* EXCERPTED TEXT *
····················
At the end of June 1997, Harris initiated contact with an individual named Jimmy Fulks.*fn1 Harris had read news articles about Fulks' problems with Defendants. Feeling that they had something in common, Harris and Fulks developed a relationship. Eventually, Harris met with Fulks and his partner, corporate counsel, Paul Schoen. Fulks is paying for Harris' legal bills in connection with this suit.*fn2

Subsequently, in July of 1997, FWHS transferred Harris from her position of Director of Rehabilitation Services and assigned her to the position of Director of Development and Marketing. At this time, Harris was 49 years old and replaced (in the interim) by Karen Freitag, age 44.*fn3 Ultimately, the position was filled by Robert G. Ford, age 44. Harris maintains that she was transferred from her position as Director of Rehabilitation Services because of her sex, her age and in retaliation. Harris alleges that this transfer was an adverse employment action. She also alleges that her new office was infested with roaches.

IV. Summary Judgment

Summary judgment is proper where the pleadings and affidavits, if any, "show that there is no genuine issue as to any material fact and that the moving party is entitled to judgment as a matter of law." FED.R.CIV.P. 56(c). The movant bears the burden of establishing the absence of fact issues and entitlement to judgment as a matter of law. Yorger v. Pittsburgh Corning Corp., 733 F.2d 1215, 1218 (7th Cir. 1984).*fn4 The Court must consider the entire record, drawing reasonable inferences and resolving factual disputes in favor of the non-movant. Tregenza v. Great American Communications Co., 823 F. Supp. 1409, 1411 (N.D.Ill. 1993), aff'd, 12 F.3d 717 (7th Cir. 1993), cert. denied, 511 U.S. 1085, 114 S.Ct. 1837, 128 L.Ed.2d 465 (1994).

In reviewing a summary judgment motion, the Court does not determine the truth of asserted matters, but rather decides whether there is a genuine factual issue for trial. Harms v. Godinez, 829 F. Supp. 259, 261 (N.D.Ill. 1993). No issue remains for trial "unless there is sufficient evidence favoring the non-moving party for a jury to return a verdict for that party. If the evidence is merely colorable, or is not sufficiently probative, summary judgment may be granted. . . ." Anderson v. Liberty Lobby, Inc., 477 U.S. 242, 249-50, 106 S.Ct. 2505, 91 L.Ed.2d 202 (1986). Accord Brownell v. Figel, 950 F.2d 1285, 1289 (7th Cir. 1991).

In a 1995 case, the Seventh Circuit noted that this standard should be applied "with added rigor" in employment discrimination cases, in which intent and credibility are crucial issues. See, e.g., DeLuca v. Winer Industries, Inc., 53 F.3d 793, 797 (7th Cir. 1995) (quoting Robinson v. PPG Industries, Inc., 23 F.3d 1159, 1162 (7th Cir. 1994) and Sarsha v. Sears, Roebuck & Co., 3 F.3d 1035, 1038 (7th Cir. 1993)). DeLuca affirmed prior Seventh Circuit pronouncements that in employment discrimination cases, which often involve issues of motive and intent, summary judgment must be approached with caution. Huhn v. Koehring Co., 718 F.2d 239, 242 (7th Cir. 1983) Huhn relied on an earlier case which recognized that, although summary judgment is improper in employment discrimination cases which involve "weighing of conflicting indications of motive and intent," where a plaintiff has no evidence of discriminatory motive to "put on the scales for weighing," summary judgment is appropriate. Id.
····················
* DATASET RECORDS *
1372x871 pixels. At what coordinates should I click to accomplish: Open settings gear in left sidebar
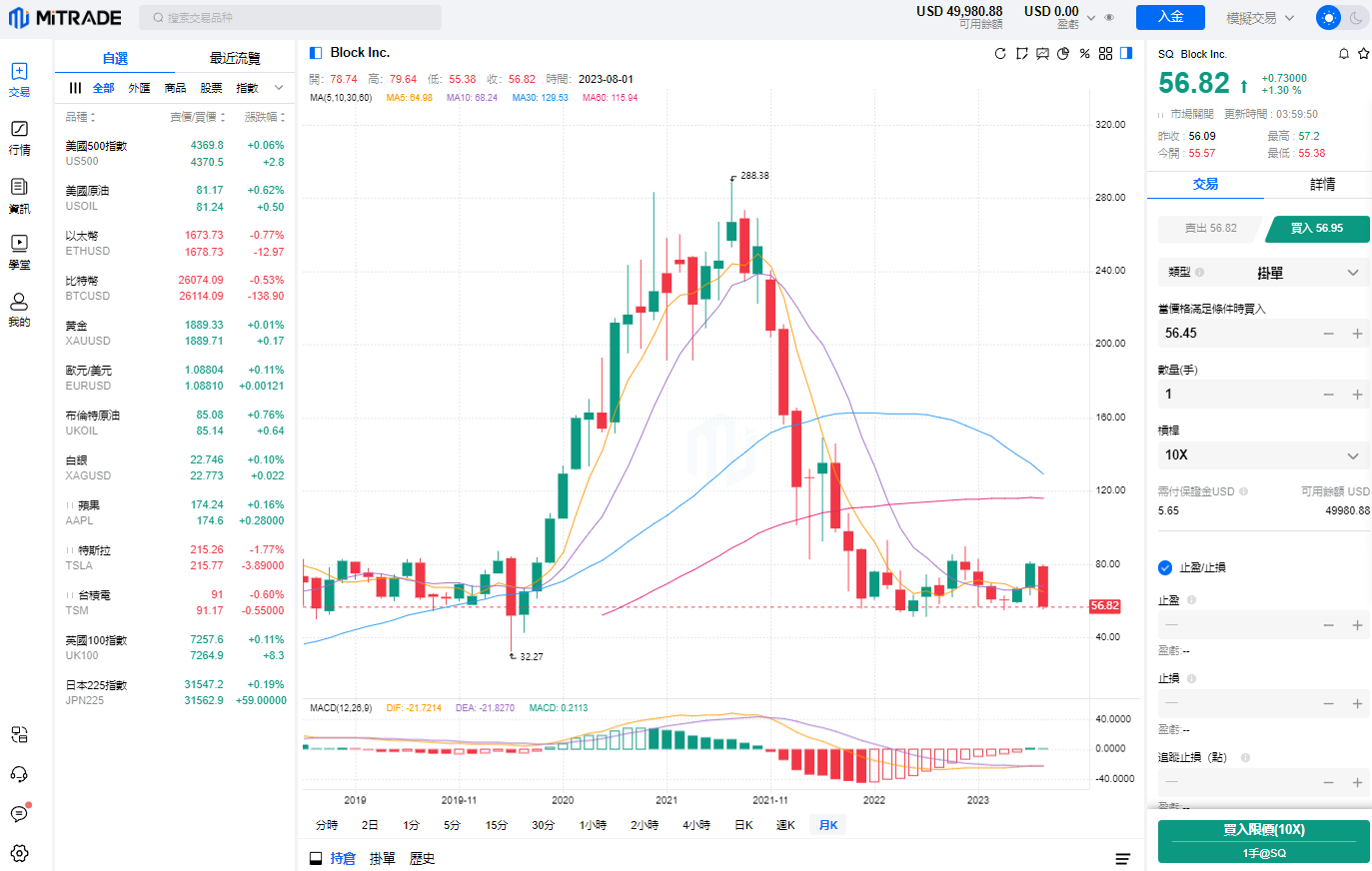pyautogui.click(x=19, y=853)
····················
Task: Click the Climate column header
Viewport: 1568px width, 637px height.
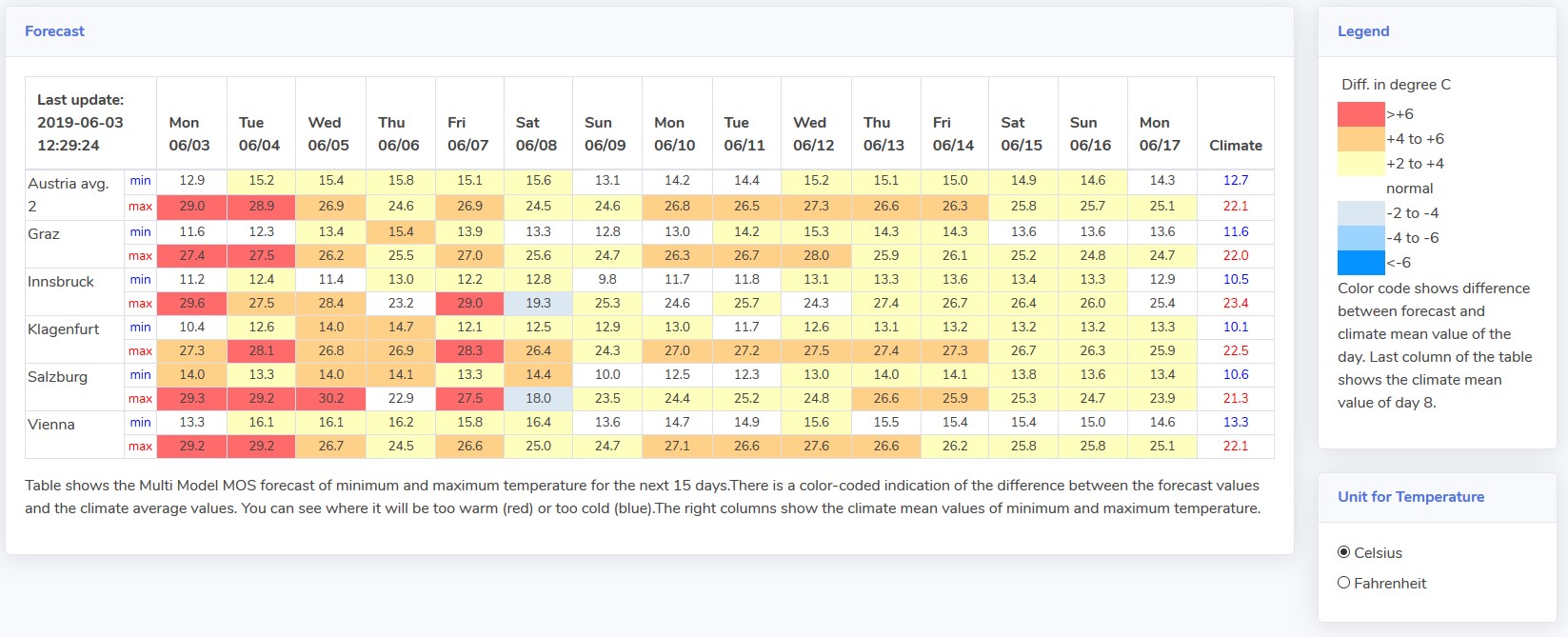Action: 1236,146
····················
* WHAT TO WORK ON *
In the court opinion excerpt about Harris, what position did FWHS assign Harris to in July 1997?

* THE RESULT *
Director of Development and Marketing.